Goal of the exercise
Rewrite the records below, replacing every "screenshot" with "screen capture" and leaving all other text unchanged. Leave the pictures out of your output.
============================================================
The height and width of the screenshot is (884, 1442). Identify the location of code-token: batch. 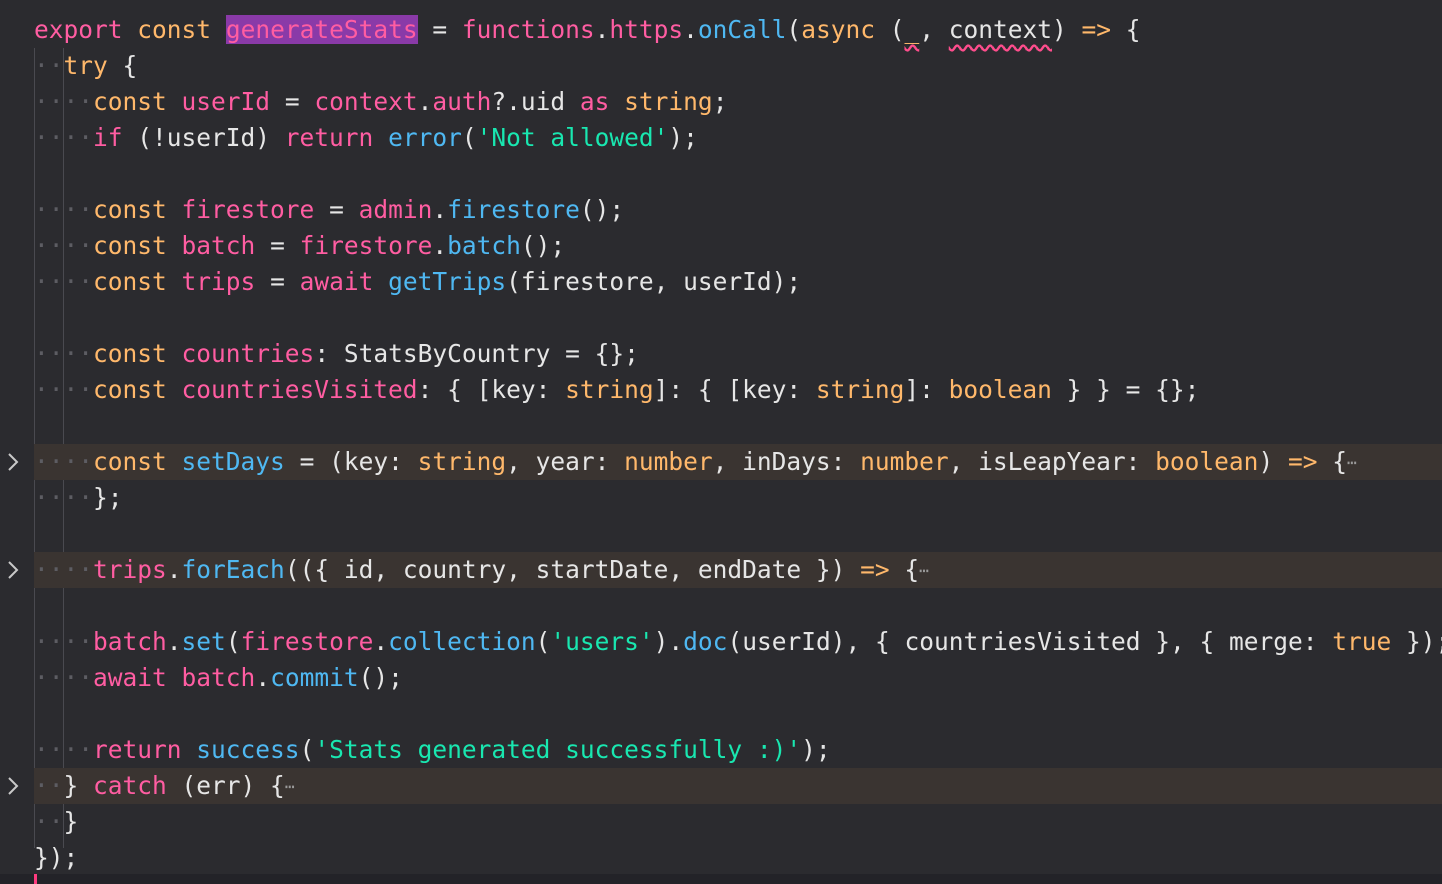
(218, 246).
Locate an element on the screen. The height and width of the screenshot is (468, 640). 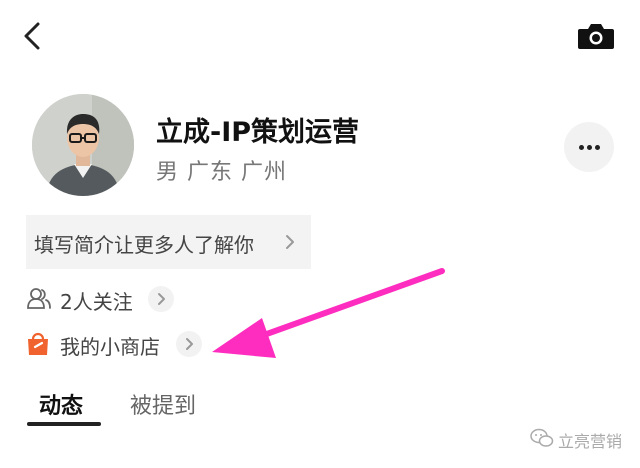
wechat-icon is located at coordinates (542, 438).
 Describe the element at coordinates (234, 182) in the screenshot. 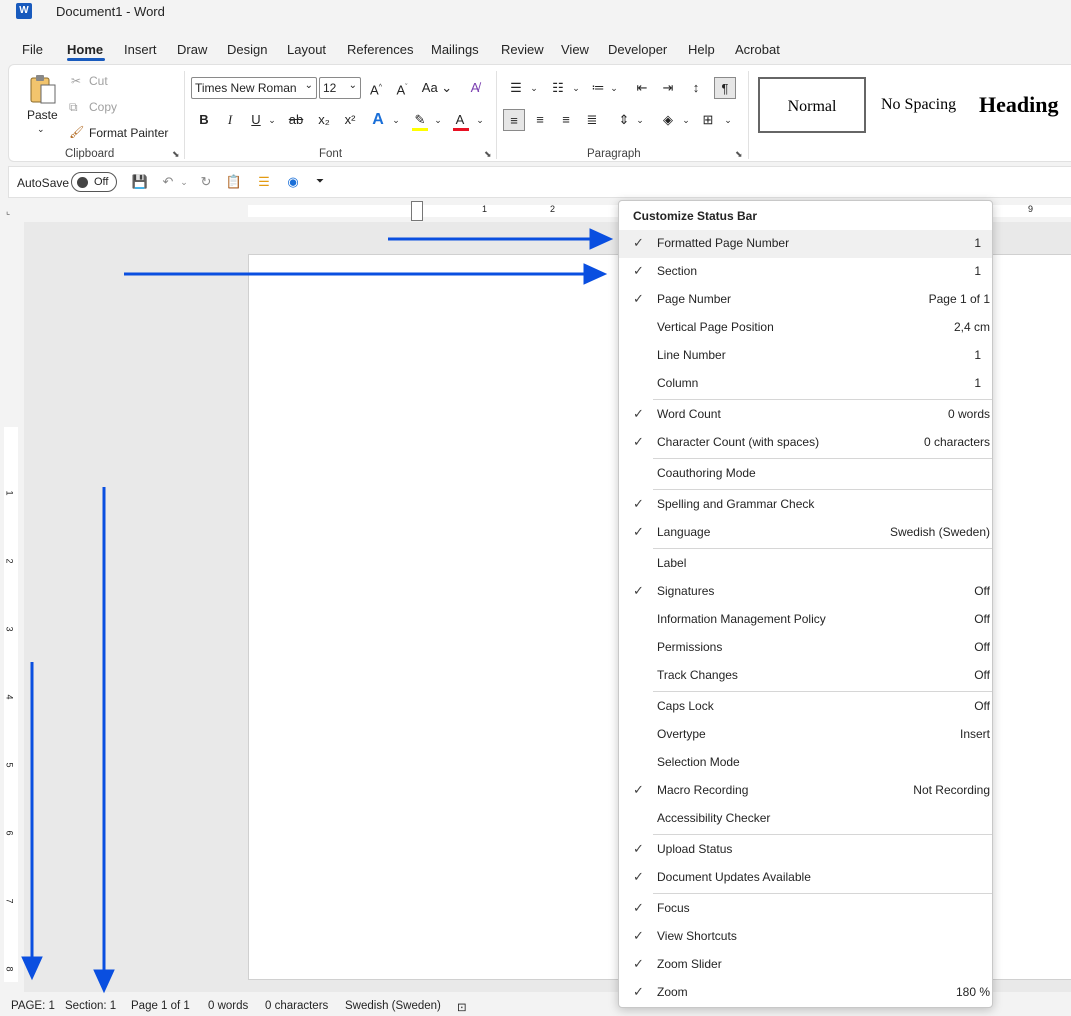

I see `clipboard-task-icon: 📋` at that location.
============================================================
Result of the task
The height and width of the screen capture is (884, 1442). Identify the location of code-token: batch. 
(218, 246).
Locate an element on the screen. The height and width of the screen capture is (468, 640). 
wechat-icon is located at coordinates (542, 438).
 Describe the element at coordinates (234, 182) in the screen capture. 

I see `clipboard-task-icon: 📋` at that location.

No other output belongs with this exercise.